Action item: Scan the records for lines holding "settings". Say how many there are and give nothing else.
** Opening Recorded data block **
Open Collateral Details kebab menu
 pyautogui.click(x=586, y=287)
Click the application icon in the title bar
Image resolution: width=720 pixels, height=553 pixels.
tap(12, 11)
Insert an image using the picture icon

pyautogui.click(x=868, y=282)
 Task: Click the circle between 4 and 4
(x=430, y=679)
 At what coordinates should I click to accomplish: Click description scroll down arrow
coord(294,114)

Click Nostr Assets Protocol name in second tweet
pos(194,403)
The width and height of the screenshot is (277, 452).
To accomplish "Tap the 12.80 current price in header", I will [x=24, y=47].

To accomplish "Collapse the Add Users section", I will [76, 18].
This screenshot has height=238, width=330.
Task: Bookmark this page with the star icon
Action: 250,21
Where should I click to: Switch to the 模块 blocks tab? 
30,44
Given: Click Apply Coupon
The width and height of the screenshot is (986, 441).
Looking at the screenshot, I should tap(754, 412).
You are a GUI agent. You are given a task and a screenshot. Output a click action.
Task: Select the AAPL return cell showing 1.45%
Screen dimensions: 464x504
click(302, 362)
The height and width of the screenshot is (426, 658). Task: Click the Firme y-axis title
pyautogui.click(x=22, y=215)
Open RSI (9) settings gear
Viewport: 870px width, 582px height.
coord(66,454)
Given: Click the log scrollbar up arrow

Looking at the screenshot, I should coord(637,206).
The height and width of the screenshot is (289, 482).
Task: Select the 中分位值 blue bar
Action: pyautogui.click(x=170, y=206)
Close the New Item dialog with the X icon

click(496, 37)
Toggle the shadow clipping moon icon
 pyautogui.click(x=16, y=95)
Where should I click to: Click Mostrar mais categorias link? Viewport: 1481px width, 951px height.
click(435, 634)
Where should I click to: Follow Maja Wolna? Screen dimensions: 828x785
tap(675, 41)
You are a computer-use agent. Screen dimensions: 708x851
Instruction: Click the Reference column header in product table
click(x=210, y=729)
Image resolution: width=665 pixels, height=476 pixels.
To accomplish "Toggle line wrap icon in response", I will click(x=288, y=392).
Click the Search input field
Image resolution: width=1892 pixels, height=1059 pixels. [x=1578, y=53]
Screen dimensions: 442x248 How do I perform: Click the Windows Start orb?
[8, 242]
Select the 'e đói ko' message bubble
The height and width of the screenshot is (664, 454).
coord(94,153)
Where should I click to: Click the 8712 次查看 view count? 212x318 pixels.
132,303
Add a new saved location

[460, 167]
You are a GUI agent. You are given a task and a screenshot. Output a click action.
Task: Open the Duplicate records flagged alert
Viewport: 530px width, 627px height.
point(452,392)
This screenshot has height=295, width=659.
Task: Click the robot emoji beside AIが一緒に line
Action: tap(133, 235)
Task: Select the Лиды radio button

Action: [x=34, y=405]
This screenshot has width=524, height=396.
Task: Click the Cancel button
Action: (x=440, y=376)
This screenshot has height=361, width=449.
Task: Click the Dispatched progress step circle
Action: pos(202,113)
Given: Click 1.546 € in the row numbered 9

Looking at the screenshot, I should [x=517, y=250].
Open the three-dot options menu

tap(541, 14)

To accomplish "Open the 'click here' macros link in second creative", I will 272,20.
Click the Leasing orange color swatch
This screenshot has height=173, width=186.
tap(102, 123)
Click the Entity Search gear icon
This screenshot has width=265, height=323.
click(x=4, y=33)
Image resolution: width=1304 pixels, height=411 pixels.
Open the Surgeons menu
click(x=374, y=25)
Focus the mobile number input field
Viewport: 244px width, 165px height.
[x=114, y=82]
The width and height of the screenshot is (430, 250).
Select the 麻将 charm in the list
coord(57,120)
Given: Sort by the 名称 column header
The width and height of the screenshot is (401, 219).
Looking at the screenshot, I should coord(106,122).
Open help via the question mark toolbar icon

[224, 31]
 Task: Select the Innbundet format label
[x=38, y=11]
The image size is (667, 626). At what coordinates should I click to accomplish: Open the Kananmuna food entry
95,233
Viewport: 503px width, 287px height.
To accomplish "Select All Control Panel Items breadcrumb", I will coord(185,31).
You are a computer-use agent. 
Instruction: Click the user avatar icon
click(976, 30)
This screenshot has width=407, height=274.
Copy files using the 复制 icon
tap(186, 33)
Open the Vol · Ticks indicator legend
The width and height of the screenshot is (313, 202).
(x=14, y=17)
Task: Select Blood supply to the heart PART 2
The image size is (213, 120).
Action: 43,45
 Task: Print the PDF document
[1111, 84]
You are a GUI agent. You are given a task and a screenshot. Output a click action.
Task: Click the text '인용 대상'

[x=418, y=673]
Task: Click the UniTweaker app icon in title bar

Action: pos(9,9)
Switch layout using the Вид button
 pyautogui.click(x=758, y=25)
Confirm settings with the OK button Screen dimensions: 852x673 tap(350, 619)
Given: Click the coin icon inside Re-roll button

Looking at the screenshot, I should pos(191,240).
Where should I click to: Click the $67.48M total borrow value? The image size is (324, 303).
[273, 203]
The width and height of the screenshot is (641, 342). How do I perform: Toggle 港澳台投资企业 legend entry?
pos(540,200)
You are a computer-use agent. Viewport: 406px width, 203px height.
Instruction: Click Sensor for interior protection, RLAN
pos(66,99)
** Closing Recorded data block **
Solution: 2